■ TEXT SECTION
- - - - -

LGBTQI+ Ugandans are full of pride despite lack of Pride events
Joto La Jiwe is a Ugandan correspondent for the African…
Pride goes online; anything else would result in arrests and violence.

Colorful uplifting parades with floats and celebrities, joyous festivals, workshops, picnics, and parties are among the principal components of LGBTQI+ Pride Month, which often is celebrated in June in countries around the world.
It commemorates years of struggle for civil rights and the ongoing pursuit of equal justice under the law for the lesbian, gay, bisexual, transgender, and queer community, as well as the accomplishments of LGBTQI+ individuals.
But in Uganda, even low-key Pride events have always been suppressed by state security operatives, leading to arrests and physical assaults. In 2012, the LGBTQI+ community held a private pride event at a beach in Entebbe, but it was raided by police who detained about 10 people and later released them without charge.
In August 2016, more than 200 people were detained by police at a transgender pageant held in Kampala’s Club Venom to crown Mr/Ms/Mx Uganda Pride. The police claimed it was a gay wedding and that they were not notified in advance. The organizers, however, insisted that police had been duly informed, and that two earlier Pride events that month were conducted without incident.
One of the detainees was a lawyer from the Human Rights Awareness and Promotion Forum, a leading advocacy group that defends queer rights in Uganda.
Since then, all attempts to hold a public or private Pride event have been met with threats of arrests and violence. Organizers of Pride 2017 canceled the event after the then-Minister of Ethics Simon Lokodo threatened to arrest everyone associated with it.
The situation was made worse by the enactment of the Anti-Homosexuality Act 2023, which has extended the crackdown on LGBTQI+ advocacy and led to greater violence against queer people in Uganda.
Members of the LGBTQI+ community say they may have been beaten down by the anti-gay government but they are not defeated.
This year, they got creative and held a digital Pride event led by Sexual Minorities Uganda (SMUG) under the theme: Pride in our words.

The goal is to allow LGBTQI+ Ugandans to express their true selves and celebrate their identities while assuring them that they are not alone.
Through Pride Month, different members of the LGBTQI+ community in Uganda celebrated by sharing reflections and stories of Pride, Joy, Resilience, finding community and belonging, and imagining the future for LGBTQ+ persons in Uganda.
Below are some of the reflections and stories shared by queer community members. For many of them, their full names are withheld for their safety.

- - - - -

■ DATA EXTRACT
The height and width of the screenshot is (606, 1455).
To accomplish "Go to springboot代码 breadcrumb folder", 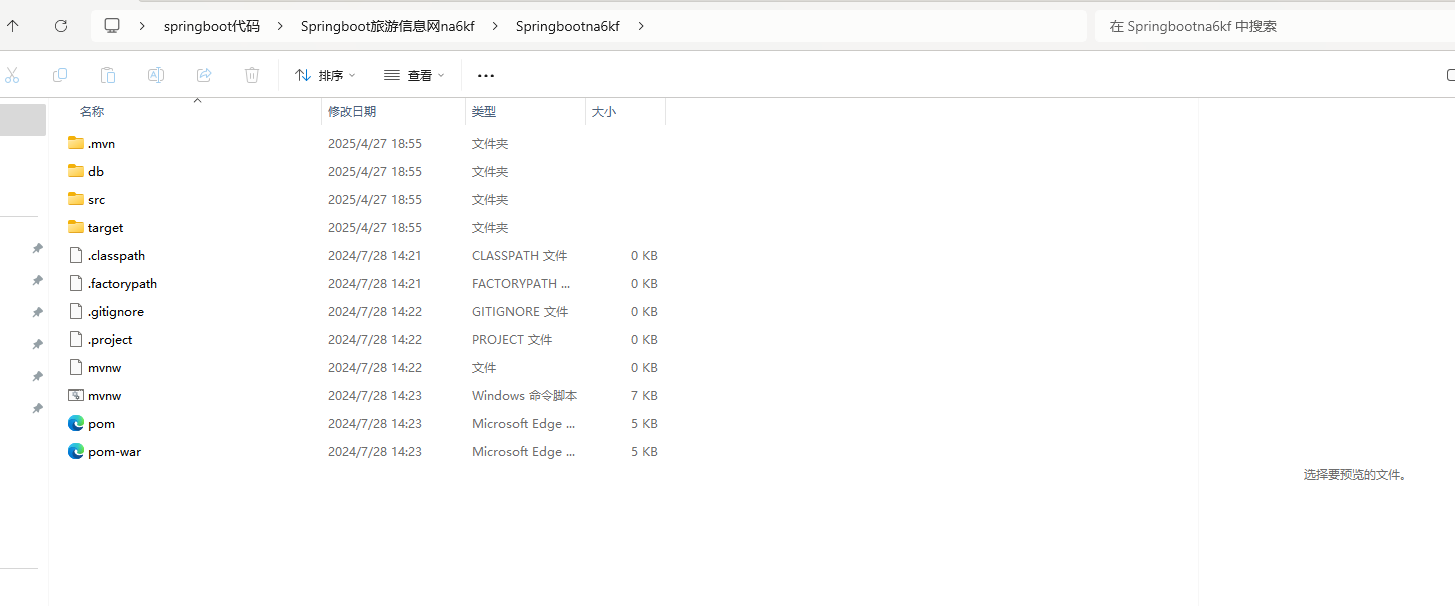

- - - - -

Using the article on Pride in Uganda, decide whether each statement agrees with it: (a) police charged the people detained at the 2012 beach event in Entebbe; (b) more than 200 people were detained at the 2016 pageant in Kampala's Club Venom; (c) the Pride 2017 event went ahead despite threats. Answer yes or no for each and quote the deciding words.

(a) No: "later released them without charge."
(b) Yes: "more than 200 people were detained by police at a transgender pageant held in Kampala’s Club Venom"
(c) No: "Organizers of Pride 2017 canceled the event after the then-Minister of Ethics Simon Lokodo threatened to arrest everyone associated with it."